We have 4 papers that suggest our project will work.

  1. [Reconstitution of Fibroblast Growth Factor Receptor Interactions in the Yeast Two Hybrid System] By Ronit A loni-Grinstein, Andrew Seddon, and Avner Yayon
  >> This paper used yeast two hybrid system to show that FGFR interaction is possible in yeast. Through this paper, we knew that FGFR can be expressed completely in yeast without any functional disability and located in outer cellular membrane.

  2. [Jak2-Stat5 Interactions Analyzed in Yeast (Received for publication, January 30, 1998, and in revised form, March 2, 1998)] By Fariba Barahmand-Pour, Andreas Meinke, Bernd Groner, and Thomas Decker
  >> This paper proves that JAK-STAT pathway is operated completely in yeast. The JAK in yeast phosphorylates STAT5 without any trouble. FGFR belongs to tyrosine kinase receptor family, which is also JAK’s family, and STAT1 belongs to same protein family as STAT5 does. This rational suggests feasibility of our signal delivery system. Consequently, we were convinced that FGFR and STAT1 will be expressed completely to work as a signal pathway, and locate their appointed position properly.

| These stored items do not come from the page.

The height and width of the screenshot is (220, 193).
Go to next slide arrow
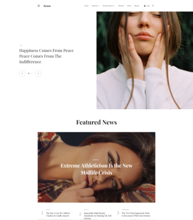point(38,74)
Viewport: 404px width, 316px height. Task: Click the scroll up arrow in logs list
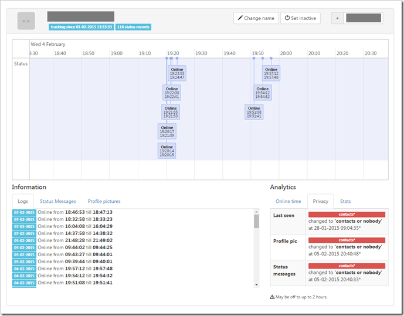(256, 212)
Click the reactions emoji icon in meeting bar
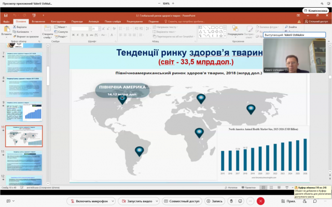 click(240, 201)
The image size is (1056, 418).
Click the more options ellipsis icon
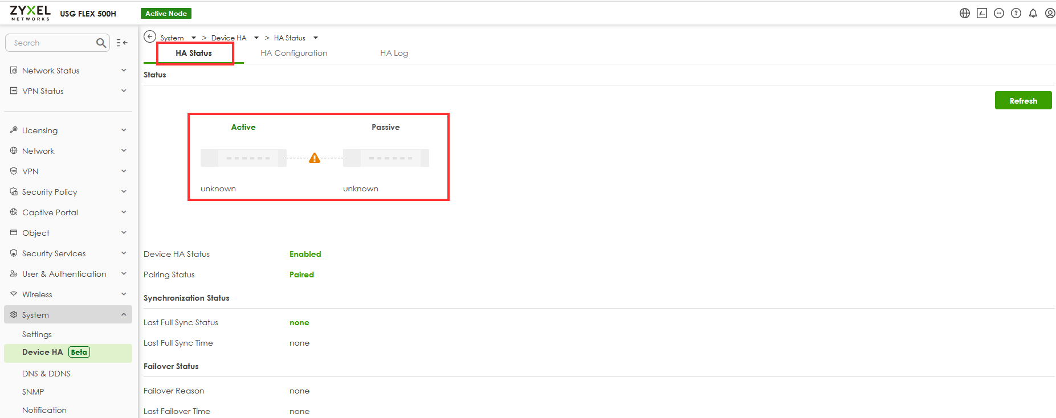pos(998,13)
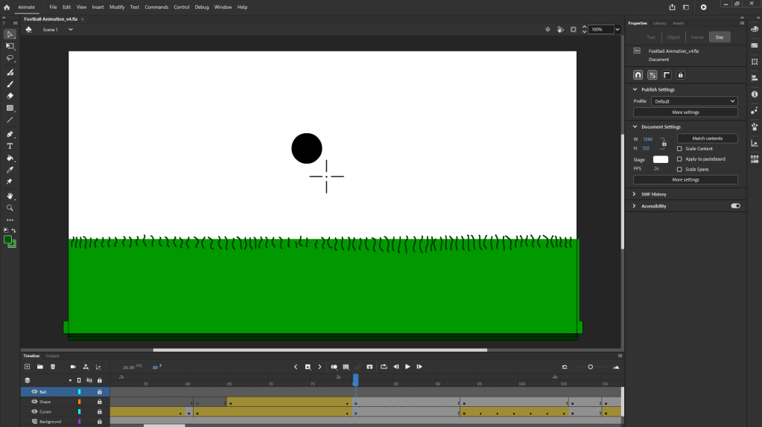762x427 pixels.
Task: Switch to the Library tab
Action: (659, 23)
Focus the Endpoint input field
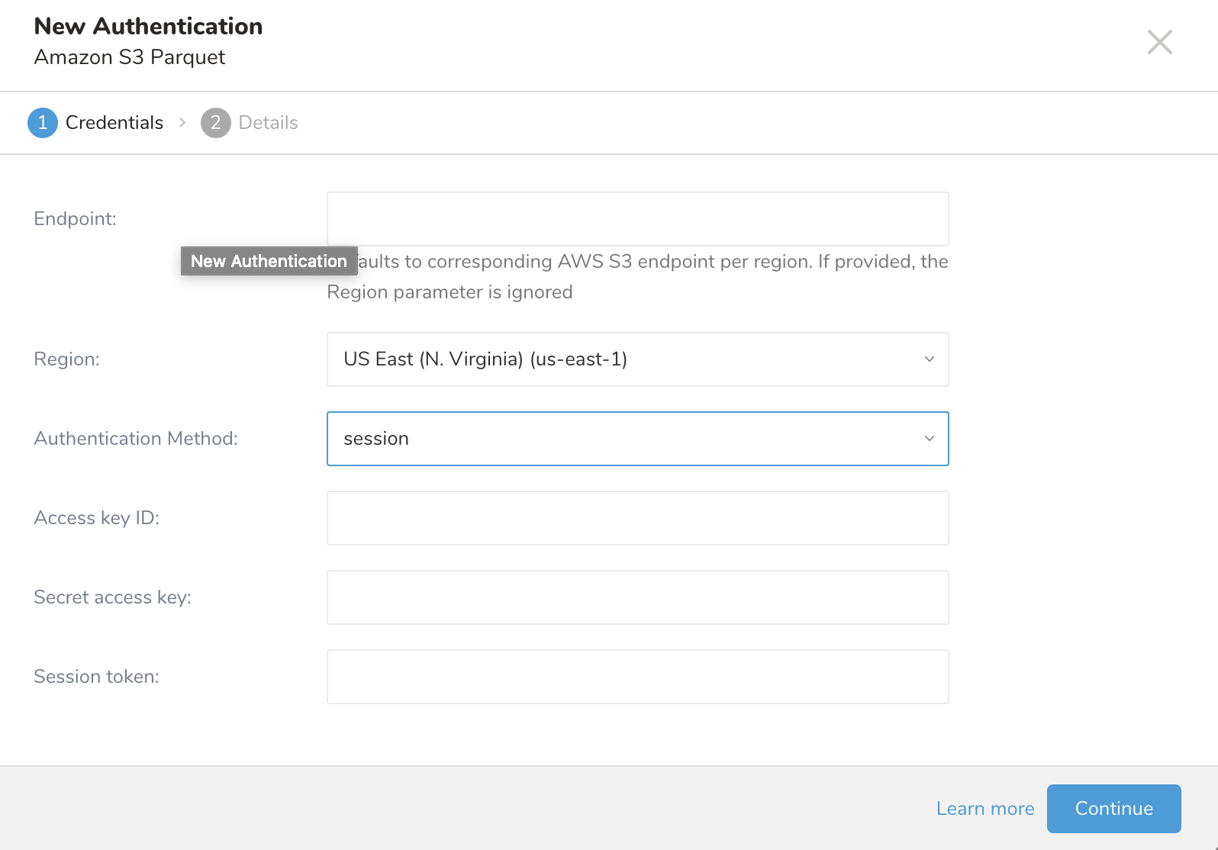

  3. [Fibroblast Growth Factor Receptor-Induced Phosphorylation of STAT1 at the Golgi Apparatus Without Translocation to the Nucleus] By LUCI´A CITORES, LING BAI,2 VIGDIS SØRENSEN, AND SJUR OLSNES2
  >> This paper shows that FGFR phosphorylates STAT1 at the golgi apparatus in human cell. The expressed FGFR at the golgi apparatus phosphorylates STAT1, and two phosphorylated STAT1 become dimerized to activate GAS promoter. The result of this study assures our FGFR-STAT1 pathway.

  4. [Novel Recognition Motif on Fibroblast Growth Factor Receptor Mediates Direct Association and Activation of SNT Adapter Proteins](Received for publication, April 13, 1998) by Hong Xu, Kyung W. Lee, and Mitchell Goldfarb
  >> In this paper, the researchers identified fusion FGFR, which is combined with antigen called SNT, was phosphorylated itself automatically. Through this result, we confirmed that our fusion FGFR would be phosphorylated properly when combined with the targeted antigen.

  According to these papers and searched results, we are convinced that our project’s pathway will work completely as we expected.